Finite-Horizon Structures IV: Local Differential Field Structures Associated with the Projective Y-Structure

This article develops the local differential field-theoretic realization of projective Y-structure within the finite-horizon framework. Starting from a smooth representative of the homogeneous scalar quantity associated with the triplet of finite-horizon structural parameters, the paper constructs the minimal local weighted structures canonically organized by the coherence 1-form attached to that representative. These include Y-compatible vector fields, weighted scalar fields, weighted tensor fields, ThetaY-twisted connections on vector bundles, and weighted divergence operators relative to a chosen reference density.

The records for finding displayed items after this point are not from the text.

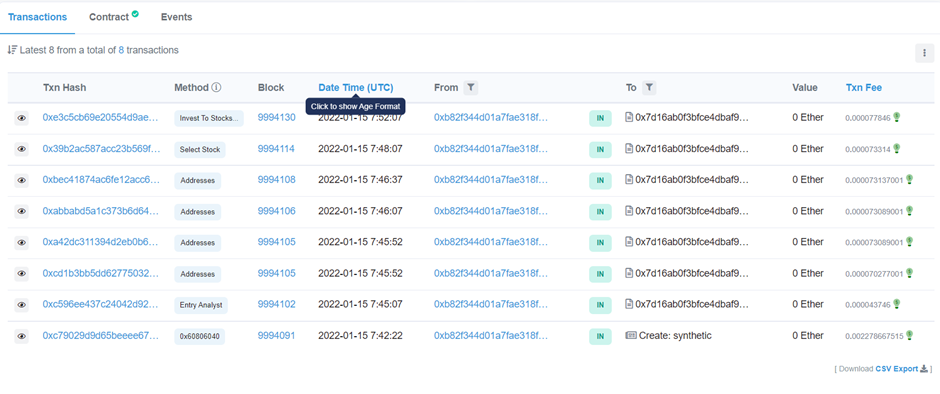Click the IN badge in Entry Analyst row
Image resolution: width=940 pixels, height=394 pixels.
click(600, 305)
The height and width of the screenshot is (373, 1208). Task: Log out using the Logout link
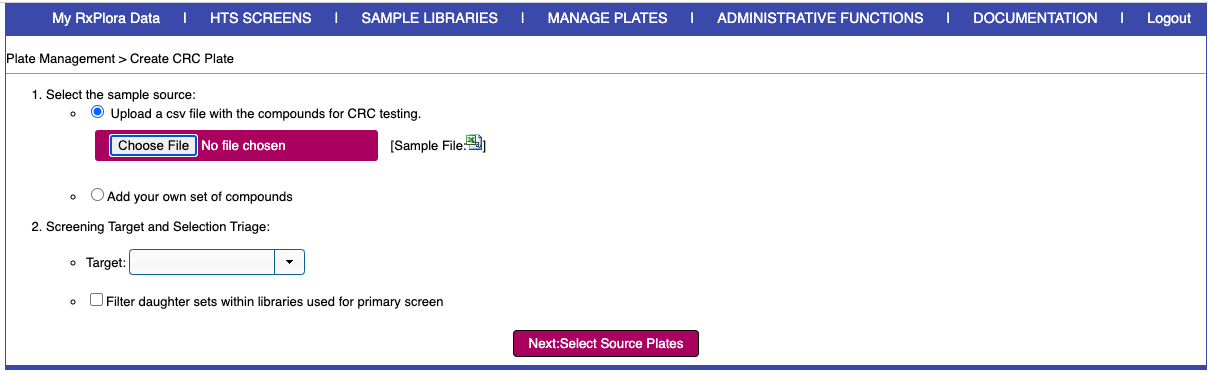[x=1169, y=18]
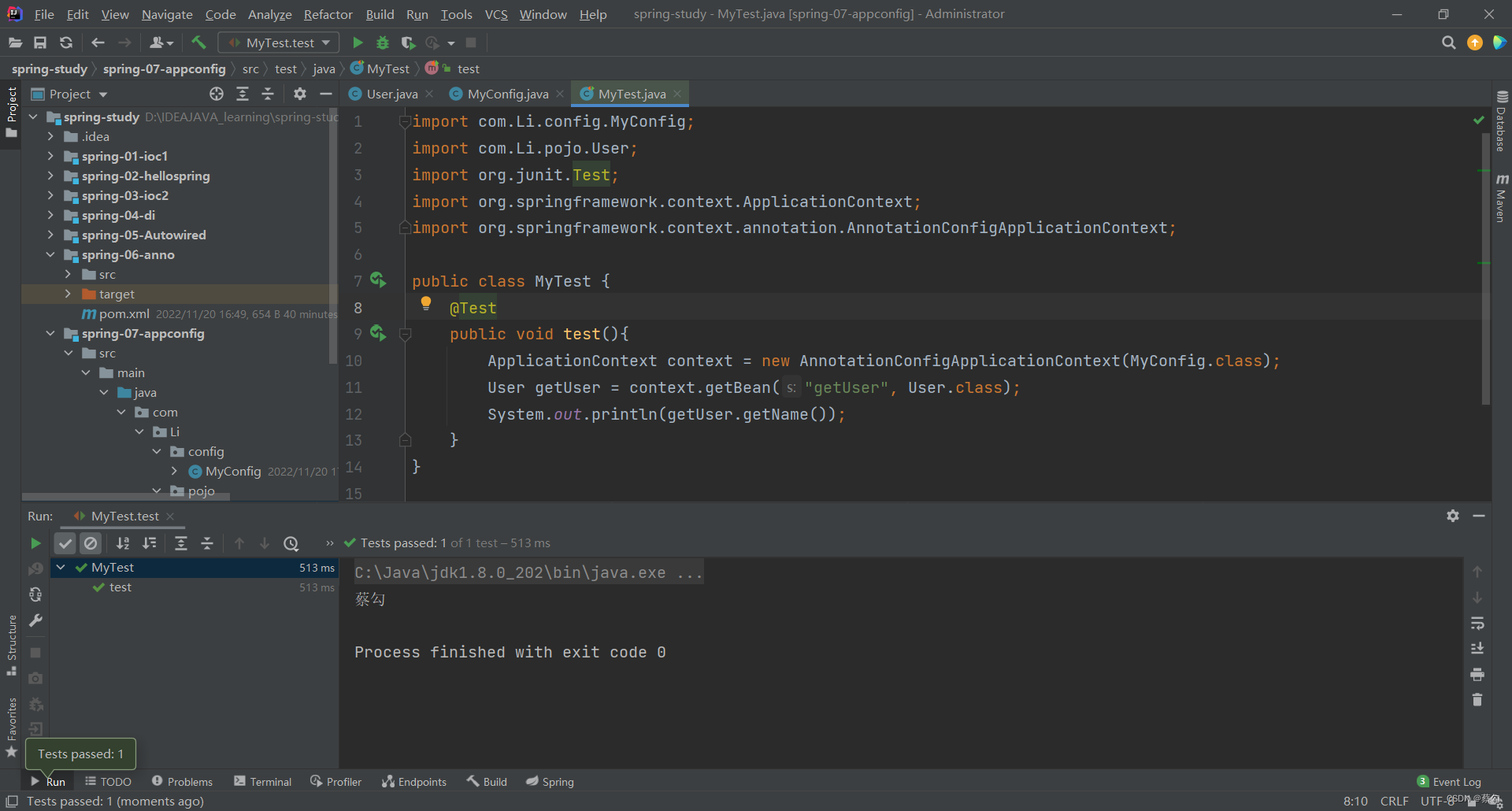Collapse the spring-06-anno folder
The height and width of the screenshot is (811, 1512).
(50, 254)
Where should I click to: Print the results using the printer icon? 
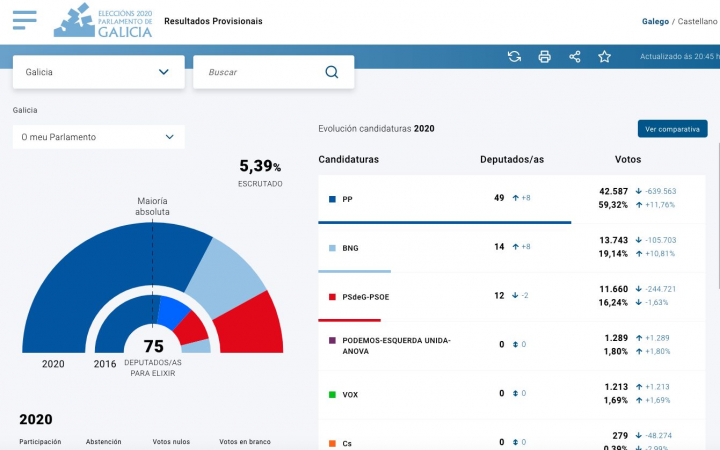click(544, 57)
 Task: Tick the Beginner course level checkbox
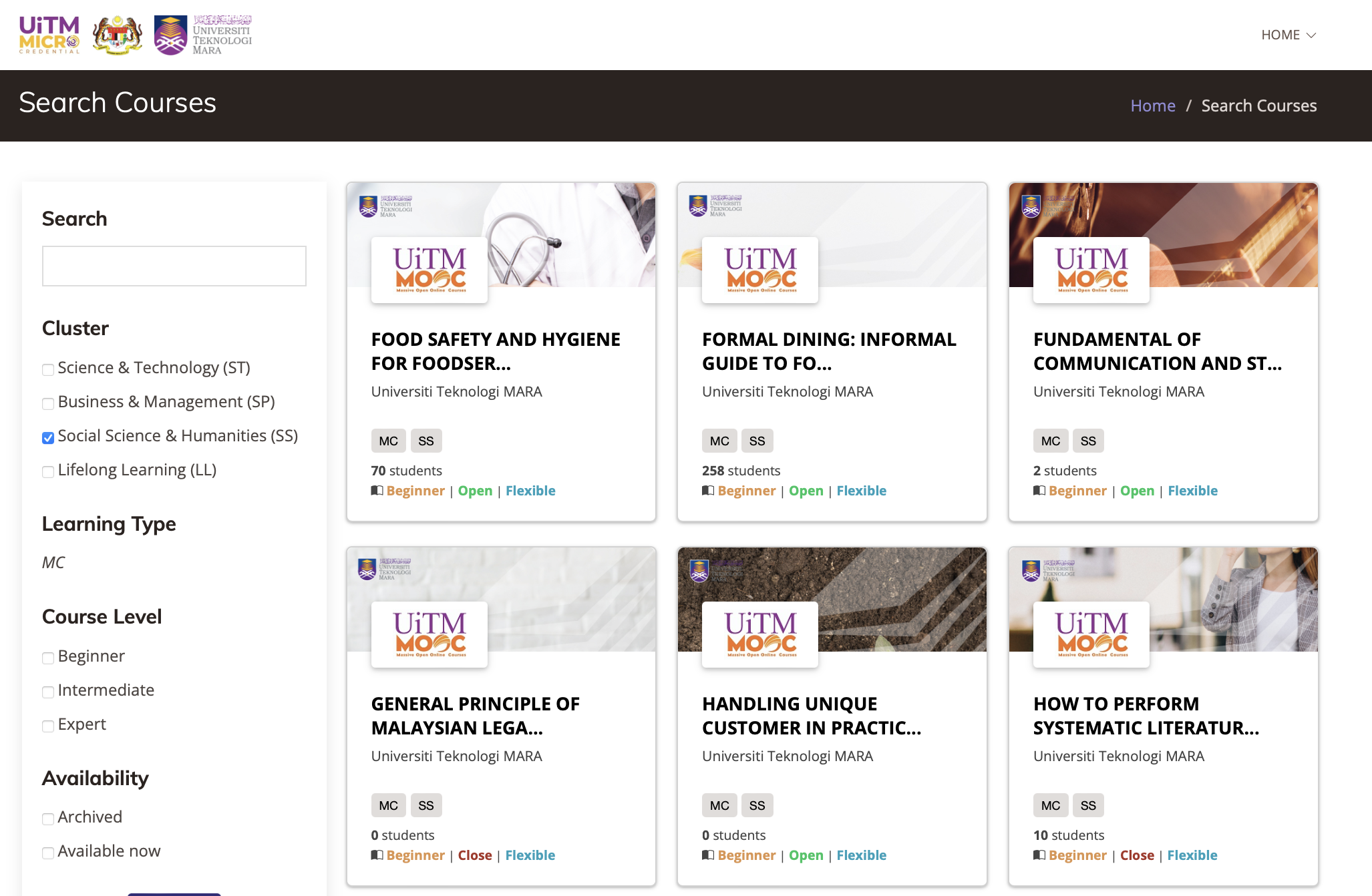click(48, 658)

The framework is purely structural and remains pre-dynamical. It does not introduce a metric, variational principle, source term, or equation of motion. Its intrinsic first-order content is carried by the coherence form, while the associated twisted connections and weighted divergence operators depend on auxiliary background choices modified by a universal logarithmic correction term. A central result is that, on the regular locus where the coherence form does not vanish, all weighted structures are locally logarithmically trivial. Weighted scalar fields reduce locally to multiples of the universal Y-weight factor, weighted fields on natural bundles reduce locally to invariant sections multiplied by the same factor, and twisted connections differ locally from background connections by a simple logarithmic correction in adapted coordinates. The article therefore identifies the minimal local operator-theoretic infrastructure induced by projective Y-structure, without yet introducing a complete dynamical theory. In this sense, it extends the finite-horizon program beyond its axiomatic, geometric, and measure-theoretic layers into a coherent local theory of weighted fields and operators. This article is self-contained at the local differential level while directly extending Finite-Horizon Structures I–III. Within the broader Ranesis program, it provides the fourth structural layer of the finite-horizon architecture: the local field-theoretic realization of projective Y-structure.